On the one hand this was a live event. So is it a problem? The Shulchan Arukh restricts weddings and haircuts as modes of marking the death of Rabbi Akiva’s 24,000 talmidim. Magen Avraham adds dancing and revelry to the list and I grew up not even going to movies in the Omer. Koolulam isn’t a wedding and did not include dancing, but was very much a public celebratory event. Could I go and allow others to go? I went to consult. One authoritative Posek said to me “It’s not really assur (not dancing); it’s not really muttar (public mass event). Go if it is important to you.” … But is that satisfactory?
The fundamental issue is deeper than the technical definition of “music”, dancing” etc. In truth, I was going as part of my Yom Haatzmaut experience, as a celebration of life in Israel, of a people revived. This was not simple entertainment. Having participated in Koolulam, it was incredibly uplifting. My wife has described the evening as “tefilla betzibur,” as the song’s words are essentially a prayer! – Just watch the “kavanna” in the video of the event! This was not merely a fun night out, although it was great fun. It was for us a Zionist expression, it touched a far deeper chord; it reflected faith, national unity, pride, hope, and so much more.
On the one hand, I see Halakha as embodying values which we aspire to imbibe. As such, I fully identify with the mourning of the Omer. It recalls Rabbi Akiva’s students who did not regard or interact with one another respectfully. In Israel today, we desperately need to be reminded annually about the need for a sensitive and respectful social environment and public discourse. The Omer contains a critical message. We wouldn’t want to be without it. The mourning of the Omer, especially for Askenazi kehillot, also marks massacres and Crusades throughout the ages; another important feature, (although they may have tragically been eclipsed by the Shoah.)

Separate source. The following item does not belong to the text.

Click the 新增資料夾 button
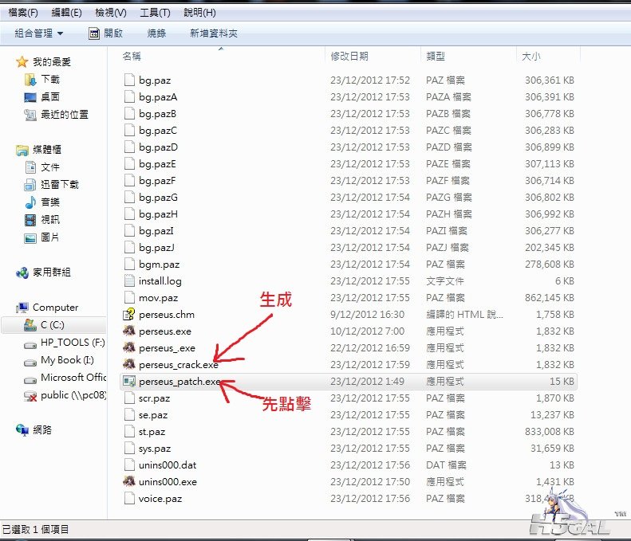Screen dimensions: 631x541 213,33
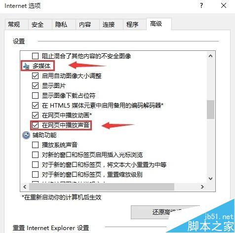Click the help question mark icon

click(x=201, y=6)
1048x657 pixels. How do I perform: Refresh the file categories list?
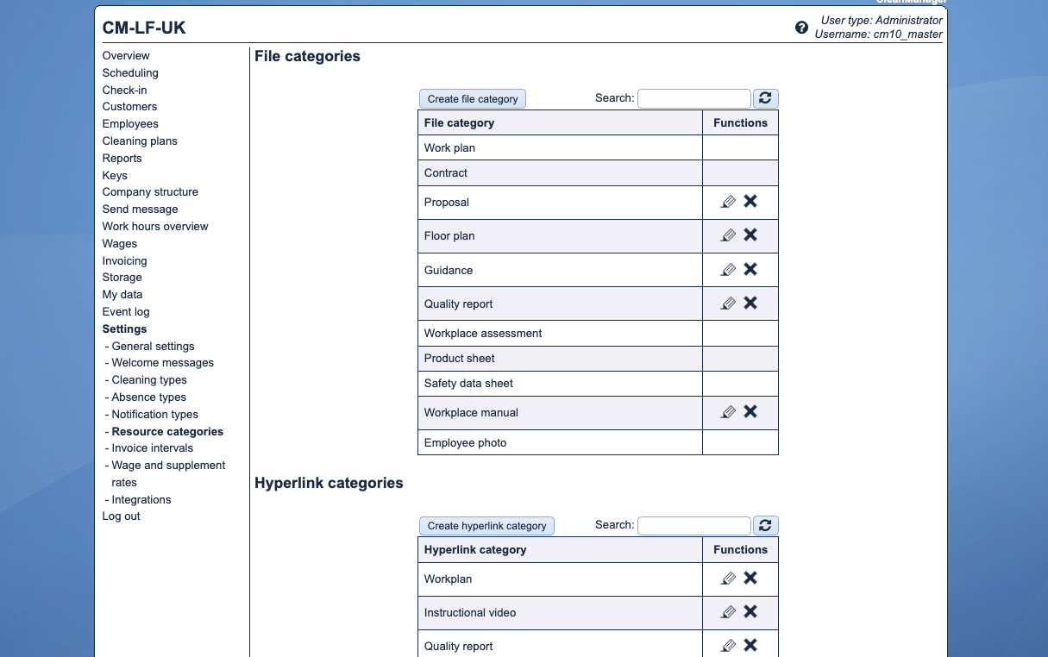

But here is the problem. These practices totally fail to absorb the huge historic shift that is Medinat Yisrael. There is a gaping dissonance between the traditional Omer rhythm and our Israel lives. The traditional Omer rubric doesn’t match the modern days of commemoration. For example, one does not recite Tachanun on Yom Hashoah because it falls in Nissan. If there is one day to say Tachanun, it is Yom Hashoah (I wrote about my struggle with this here http://thinkingtorah.blogspot.co.il/…/davening-on-yom-hasho…). And is Yom Haatzmaut merely a hiatus in a wider period of mourning?
Moreover, in general, on a daily basis, as I read the Siddur, I wonder how we can ignore the huge chessed of HKBH in our generation of Jewish independence and the restoration of land and nationhood. How can my Siddur be the same (excluding the prayer for the State) as my great-grandfather?
In this period of the year, we should be thanking God, celebrating our good fortune, revelling in the gifts that we feel as we move from Yom Haatzmaut to Yom Yerushalayim. Fundamentally, the Omer is a happy time; Ramban perceives it as a “chol hamoed” of sorts between Pesach and Shavuot where we mark “the love of our youth, our marriage with God, how we followed God through the wilderness” (Jeremiah 2) as we followed God from Egypt to Matan Torah at Mount Sinai. Where is the joy?
So, I felt that this was a sort of Yom Haatzmaut event which yes, contravened the traditional Omer, but in some way lived up to our new reality. I keep the Omer – not shaving; watching how I speak to others and how I interact in a positive and respectful way – but we are not in the terrible era of Bar Kochba when the Romans massacred Rabbi Akiva’s talmidim, and we are not in the period of the Crusades. We are in Medinat Yisrael, our thriving sovereign State, and I want to praise Hashem and celebrate my people for the ניסים ונפלאות שבכל יום עמנו, על גאולתינו ופדות נפשינו ועמינו – and so I went to Kululam.
I don’t know how to square the two systems.
Later I saw a post by an amazing Rav, Rabbi David Menachem, whose post reflected similar sentiments, going even further than my thoughts. See his post here: https://www.facebook.com/permalink.php?story_fbid=963243270498844&id=276752372481274 (h/t Yael Unterman)
I’m sharing these thoughts without the ability to articulate a solution. Maybe time will change things. Maybe we need to push these questions to halakhic authorities and thinkers greater than myself.